Şimdi bu denetimlerin artması sürücüleri de kızdırdı.
Yapmazlar kızarız, yaparlar yine kızarız.
Tabi meselenin özü “Aracımızı nereye park edeceğiz?” sorusunda gizli.
Bu çözülemediği için kes cezayı çek arabayı sürecektir.
Trafik Şube Müdürü ile yaptığım bir görüşmede, “Ceza yazma taraftarı değiliz” demişti.

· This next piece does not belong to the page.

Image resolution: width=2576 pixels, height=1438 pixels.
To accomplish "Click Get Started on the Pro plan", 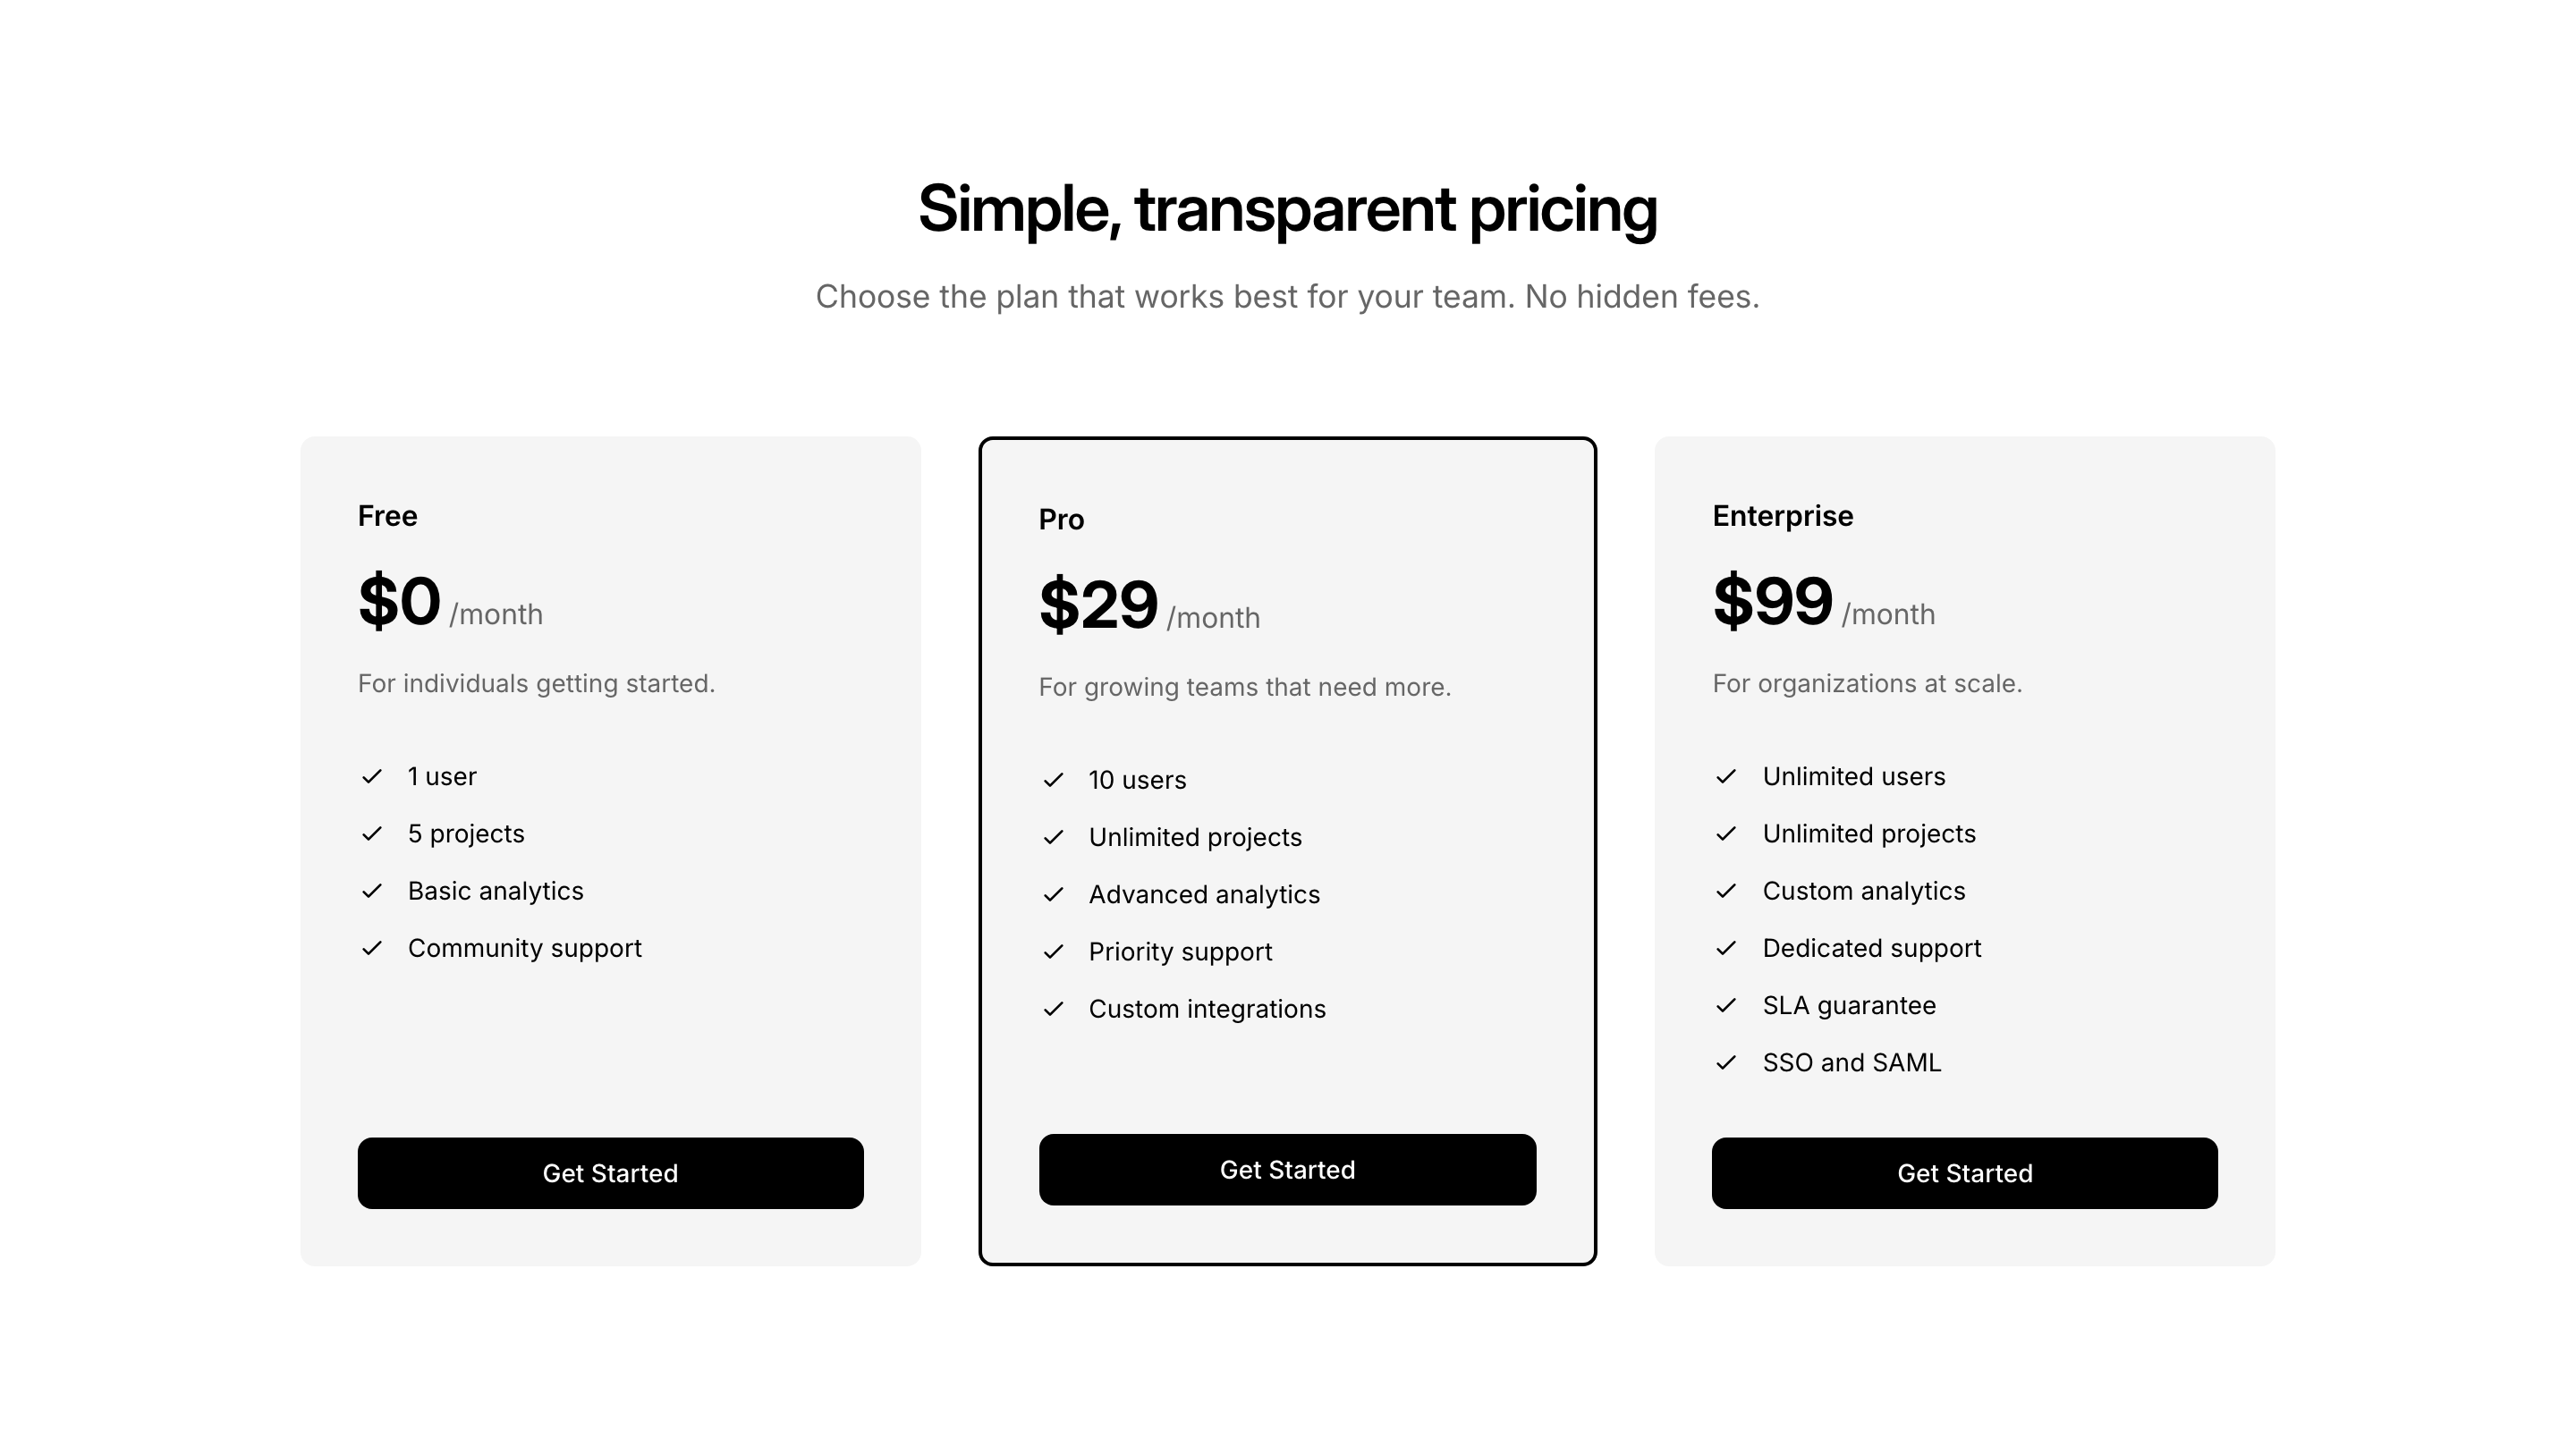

Demek ki geçen sürede onlarda baktı ki, düzelen ve değişen bir şey yok.
Haklılar...
Ama vatandaşta haklı...
Millet araba kullanmayacak mı?
Çarşıya araçsız gelmek tek çözüm ama ne ile geleceksiniz?
Çarşıya arabasız mı gelsin?
Gelsin... Otopark var mı? Yok.
Mevcutlara niye 10 lira para vereyim!
Toplu taşıma çözüm mü? Yok.
Halk otobüsü, dolmuş bir çile mi? Evet.
O halde önce siz kullanın sonra aracı olan vatandaşa da ‘sizde kullanın’ deyin.
***
Trafik ekiplerinin şu sıralar denetimlerini artırması geçici de olsa bir çözüm sunmaktadır.
Sürücülerin kaldırıma, trafik ışıklarının dibine, insanların iş yerlerinin içine kadar girdiğine
defalarca şahit oldum.
Otoparklar çoğalmadıkça, toplu taşıma raylı olmadıkça bu çile devam eder.